One group has been evaluating whether or not intraperitoneal injections of poly(ethylene glycol)-block-poly(ε-caprolactone)(PEG-b-PCL) micelles containing chemotherapy agents could allow for regional and sustained drug release in ovarian cancer.8Thus far, the only studies conducted have been in vitro and in mouse models. However, micelles delivering a 3-drug combination of paclitaxel, cyclopamine, and gossypol reduced the volume of ovarian tumors in mice significantly more than paclitaxel alone. Mice treated with the 3-drug micelles also had improved survival.8

Preclinical findings will need to be confirmed in clinical trials to determine the efficacy and safety of these agents. The premature discontinuation of phase III trials of FR inhibitors suggests that the use of this class may be tentative. Determining which of these treatments will make it into the clinical setting remains many years away.

References

  1. National Comprehensive Cancer Network. NCCN clinical practice guidelines in oncology: ovarian cancer including fallopian tube cancer and primary peritoneal cancer. v 3.2014. http://www.nccn.org/professionals/physician_gls/pdf/ovarian.pdf. Updated May 9, 2014. Accessed February 8, 2015.

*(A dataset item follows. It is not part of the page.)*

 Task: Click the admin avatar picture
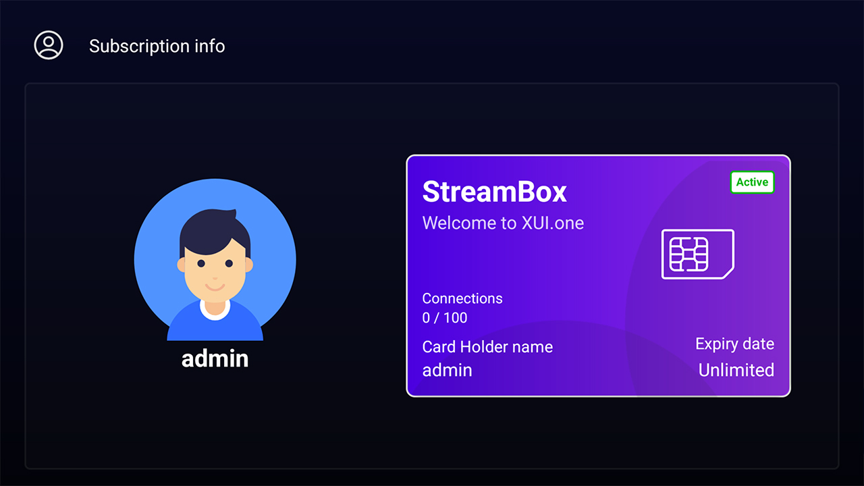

  2. National Cancer Institute. Ovarian epithelial, fallopian tube, and primary peritoneal cancer treatment (PDQ): recurrent or persistent ovarian epithelial, fallopian tube, and primary peritoneal cancer treatment. http://www.cancer.gov/cancertopics/pdq/treatment/ovarianepithelial/HealthProfessional/page6. Updated December 23, 2014. Accessed February 8, 2015.
  3. Russel S, Duquette M, Liu J, et al. Combined therapy with thrombospondin-1 type I repeats (3TSR) and chemotherapy induces regression and significantly improves survival in a preclinical model of advanced stage epithelial ovarian cancer.FASEB J.2015;29:576-588.

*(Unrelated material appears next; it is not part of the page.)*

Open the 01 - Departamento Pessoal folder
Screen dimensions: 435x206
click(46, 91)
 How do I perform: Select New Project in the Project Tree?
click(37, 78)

  4. Abedini MR, Wang PW, Haung YF, et al. Cell fate regulation by gelsolin in human gynecologic cancers.Proc Natl Acad Sci U S A.2014;111:14442-14447.
  5. Ottawa Hospital Research Institute. A way to kill chemo-resistant ovarian cancer cells: cut down its protector [press release]. http://www.ohri.ca/newsroom/newsstory.asp?ID=531. Published September 24, 2014. Accessed February 8, 2015.
  6. Marchetti C, Palaia I, Giorgini M, et al. Targeted drug delivery via folate receptors in recurrent ovarian cancer: a review.Onco Targets Ther.2014;7:1223-1236.
  7. Merck. Merck and Endocyte announce withdrawal of conditional marketing authorization applications for vintafolide and companion imaging components, etarfolatide and intravenous (IV) folic acid in Europe [press release]. http://www.mercknewsroom.com/news-release/oncology-newsroom/merck-and-endocyte-announce-withdrawal-conditional-marketing-authoriz. Published May 19, 2014. Accessed February 9, 2015.
  8. Cho H, Lai TC, Kwon GS, et al. Poly(ethylene glycol)-block-poly(ε-caprolactone) micelles for combination drug delivery: evaluation of paclitaxel, cyclopamine and gossypol in intraperitoneal xenograft models of ovarian cancer.J Control Release.2014;166:1-9.